Greetings Summit Family! Question: What Does the Resignation of Pope Benedict have to do with Classical Education?
It is, perhaps, the most oft-repeated question directed to Classical educators; “Why study Latin?” Author Douglas Wilson cites four reasons, the first of which is that the study of Latin promotes mental discipline. Latin is more precise and structured than English. The study of an inflected, declinable language like Latin is an excellent means of developing rigorous thinking skills. In our culture the cultivation of critical reflection in education is an uphill battle. We would all rather coast downhill than peddle uphill. G.K. Chesterton said that Satan fell from the sheer force of gravity and so we are naturally drawn. Latin is one of the pedals on the bike and we have hills to climb. A second reason for the study of Latin is that it encourages literary appreciation. A great percentage of the written work forming the backbone of Western culture is in Latin, whether it be literary work, theology or scientific treatise. The works of Virgil, Augustine and Copernicus were all written in Latin; the list goes on and on. Though our students may never actually read these great works in the original, an understanding of the parent language will enrich their reading and understanding of the translations. A third reason for the study of Latin is that it leads to a mastery of English. In truth about 80 percent of the vocabulary of the English language comes from Latin or Greek. Studies have shown that students with several years of Latin typically score at least 100 points higher on the verbal portion of the SAT than those who haven’t studied Latin. A fourth reason for the study of Latin is that it helps provide a solid foundation for preparation for either vocational or lay Christian ministry (and the Apostle Paul said that we are all ministers; cf. Eph. 4:10—12). Apart from much of the current lay theology written in the West, the vast majority of the great works of theology and Biblical commentary of the Church have been written in Latin, Catholic and Protestant as well. The culture we are preparing our children to engage is in desperate need of a Godly witness that is articulate, eloquent, gracious and, most of all, informed. I don’t believe we can engage this future intelligently if we don’t understand and properly employ the roots of our past, an understanding of Latin among them.

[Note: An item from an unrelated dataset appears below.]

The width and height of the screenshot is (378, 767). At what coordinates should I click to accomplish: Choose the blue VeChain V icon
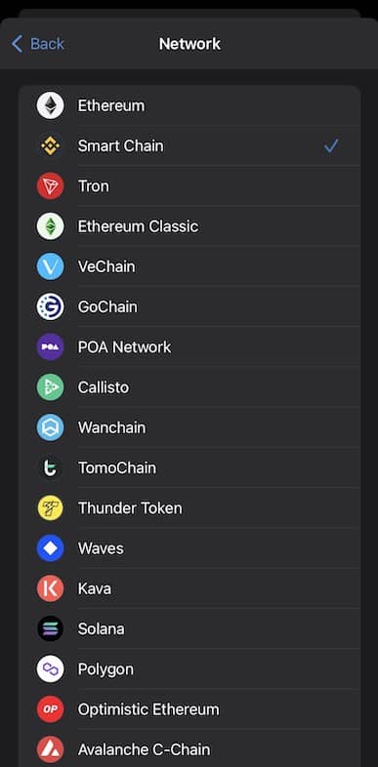[51, 266]
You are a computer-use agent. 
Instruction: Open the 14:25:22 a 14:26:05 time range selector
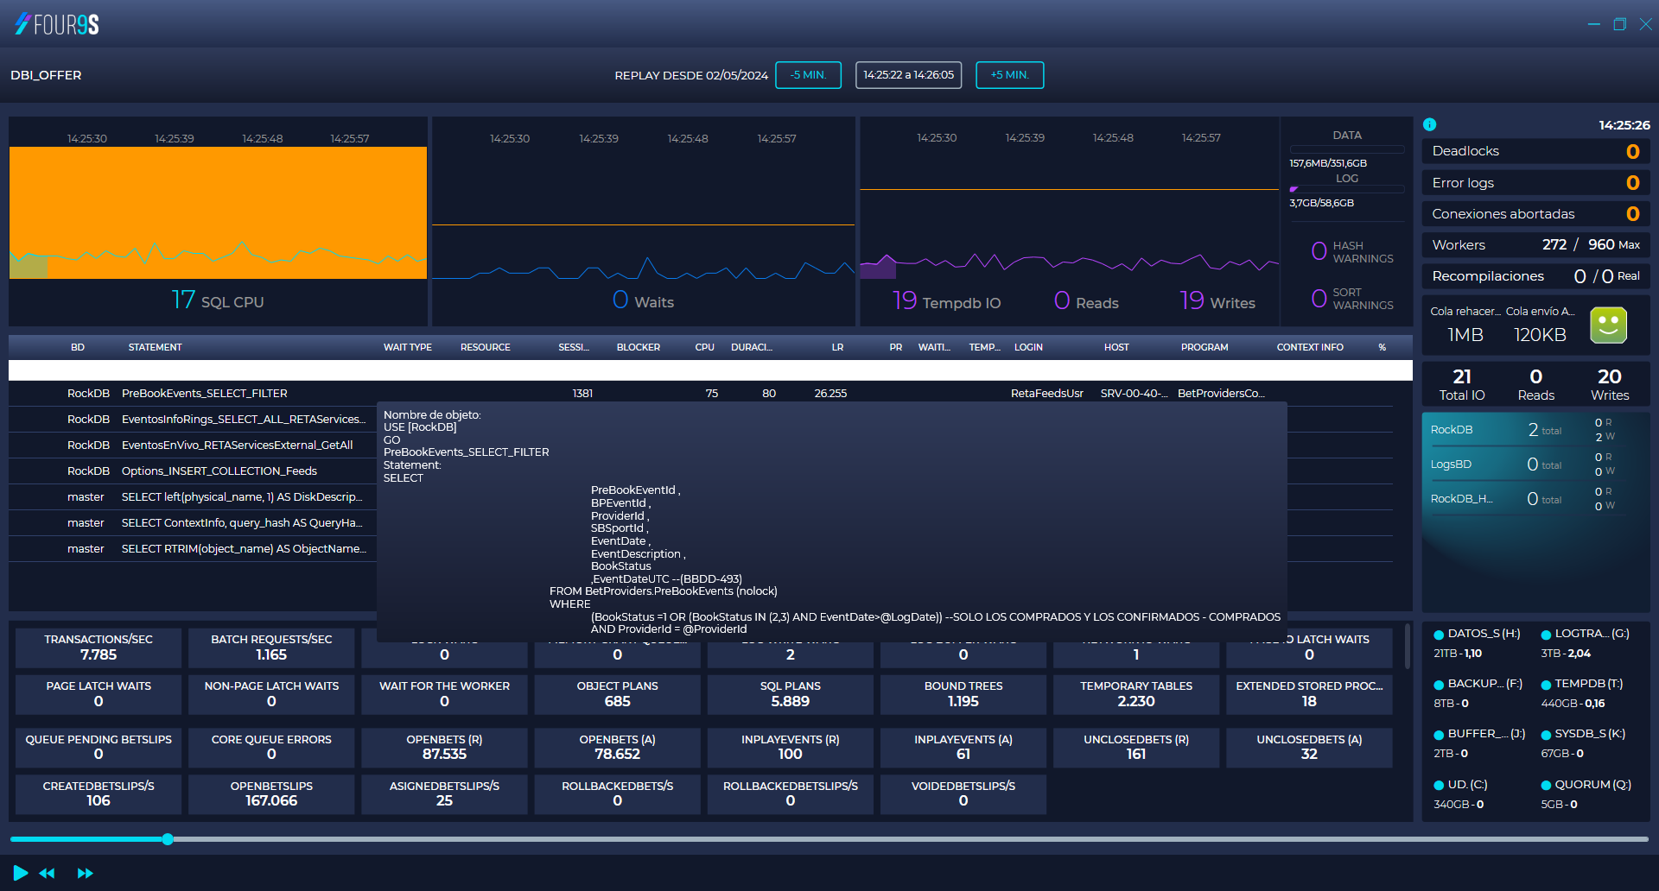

On a more benign note I return to my opening question; what does the resignation of Pope Benedict have to do with Classical education? It is interesting that an education in Latin gave Giocanna Chirri, a reporter for an Italian wire service, the scoop on one of the biggest stories of the day. To quote the BBC News Service, Feb. 12, 2013,
“The reporter who broke the news of Pope Benedict XVI’s resignation got the scoop because she understood his announcement in Latin. How much of it is spoken in the Vatican and elsewhere these days? There are not many occasions when a reporter needs a grasp of Latin. But one came on Monday when the Pope made a short announcement. Most of the reporters present had to wait for the Vatican’s official translations into Italian, English and languages that people actually speak. But not Italian wire service reporter Giovanna Chirri, who had clearly been paying attention in secondary school. Her Latin was up to the job and she broke the story of the Pope’s resignation to the world.”
Whatever our vocation or avocation, our lives will be enriched by a working knowledge of the language that, more than any other, has framed Western culture. As life-long learners our children will need a well-stocked tool bag–and it is no overstatement to say that Latin is a power tool.
Heads-up for the coming week:
- At assembly on March 6th there will be a recording of Summit Students saying the Pledge of Allegiance which will later be broadcast on Spirit 105.3 FM (as soon as we know the broadcast date we will tell you).
- Thank you for the great ingathering of items for auction! Keep them coming!
- Thank you Summit families for giving the school your empty printer cartridges/toners Summit was given $112.00 in purchasing credit at Staples simply from dropping off empty ink cartridges and toners given by parents. It would be wonderful if we all continue to give those same items throughout the coming school year. A seemingly small thing that makes a difference in our budget. Empty cartridges can be given to teachers, or can be placed directly into the Cartridge World box in the library.
- Also, please remember that box tops earn money for our school. If you have questions please contact Kelly Wilson at email@example.com.
- We still have an immediate need for recess supervisors!! Open slots are Wednesday at 10:30AM and Monday lunch recess. If any of you could participate in this way it would be great appreciated by our teachers who need this break time for planning.
- Tickets for the auction are still available in Dr. Orton’s office.
- Parents, when you pick up your children please ask them to help police the playground and check to see that they are leaving it in good shape.
- Please continue to PRAY for our school!